Privacy-Preserving Graph-Based Machine Learning with Fully Homomorphic Encryption for Collaborative Anti-Money Laundering

Combating money laundering has become increasingly complex with the rise of cybercrime and digitalization of financial transactions. Graph-based machine learning techniques have emerged as promising tools for Anti-Money Laundering (AML) detection, capturing intricate relationships within money laundering networks. However, the effectiveness of AML solutions is hindered by data silos within financial institutions, limiting collaboration and overall efficacy. This research presents a novel privacy-preserving approach for collaborative AML machine learning, facilitating secure data sharing across institutions and borders while preserving privacy and regulatory compliance. Leveraging Fully Homomorphic Encryption (FHE), computations are directly performed on encrypted data, ensuring the confidentiality of financial data. Notably, FHE over the Torus (TFHE) was integrated with graph-based machine learning using Zama Concrete ML. The research contributes two key privacy-preserving pipelines. First, the development of a privacy-preserving Graph Neural Network (GNN) pipeline was explored. Optimization techniques like quantization and pruning were used to render the GNN FHE-compatible. Second, a privacy-preserving graph-based XGBoost pipeline leveraging Graph Feature Preprocessor (GFP) was successfully developed. Experiments demonstrated strong predictive performance, with the XGBoost model consistently achieving over 99% accuracy, F1-score, precision, and recall on the balanced AML dataset in both unencrypted and FHE-encrypted inference settings. On the imbalanced dataset, the incorporation of graph-based features improved the F1-score by 8%. The research highlights the need to balance the trade-off between privacy and computational efficiency.
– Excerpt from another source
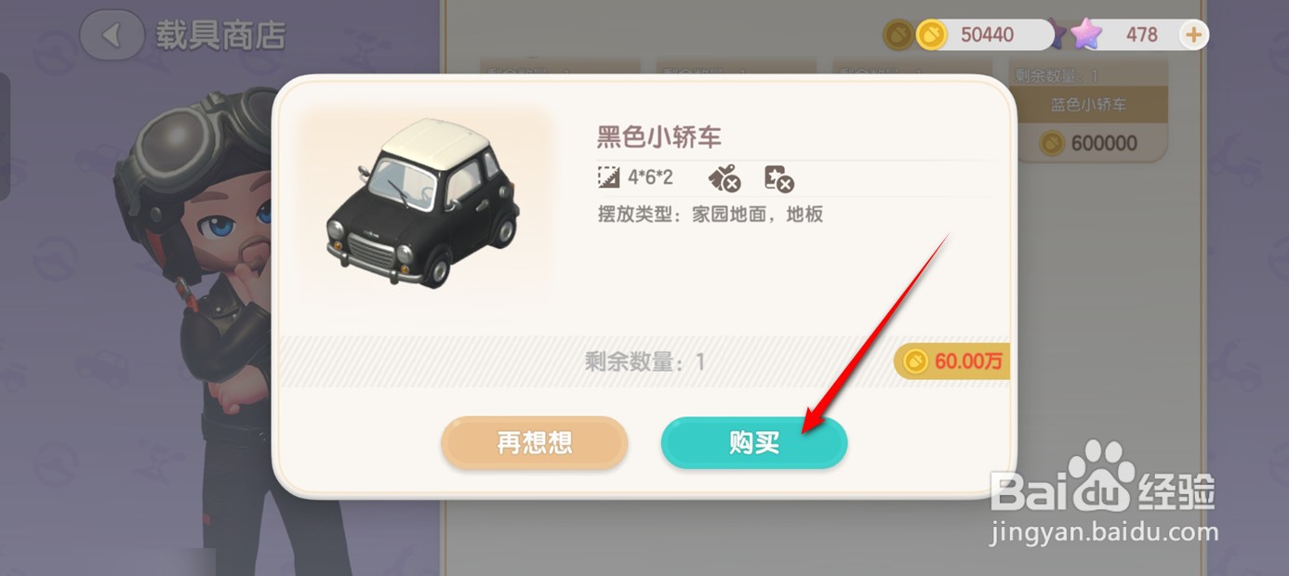The image size is (1289, 576).
Task: Tap the 50440 coin balance
Action: point(987,35)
翻译：随着网络犯罪的兴起和金融交易的数字化，打击洗钱活动变得日益复杂。基于图的机器学习技术已成为反洗钱检测的有力工具，能够捕捉洗钱网络中的复杂关系。然而，金融机构内部的数据孤岛阻碍了反洗钱解决方案的有效性，限制了机构间的协作与整体效能。本研究提出了一种新颖的隐私保护协同反洗钱机器学习方法，能够在保护隐私和符合监管要求的前提下，促进跨机构、跨边界的金融数据安全共享。通过利用全同态加密技术，直接在加密数据上进行计算，确保了金融数据的机密性。值得注意的是，本研究将环面全同态加密与基于图的机器学习相结合，并采用了Zama Concrete ML框架。研究贡献了两条关键的隐私保护流程。首先，探索了隐私保护图神经网络流程的开发，通过量化和剪枝等优化技术使图神经网络兼容全同态加密。其次，成功开发了基于图特征预处理器的隐私保护图增强XGBoost流程。实验结果表明，在平衡的反洗钱数据集上，XGBoost模型在未加密和全同态加密推理设置中均持续实现了超过99%的准确率、F1分数、精确率和召回率。在不平衡数据集上，引入基于图的特征使F1分数提升了8%。本研究强调了在隐私保护与计算效率之间寻求平衡的重要性。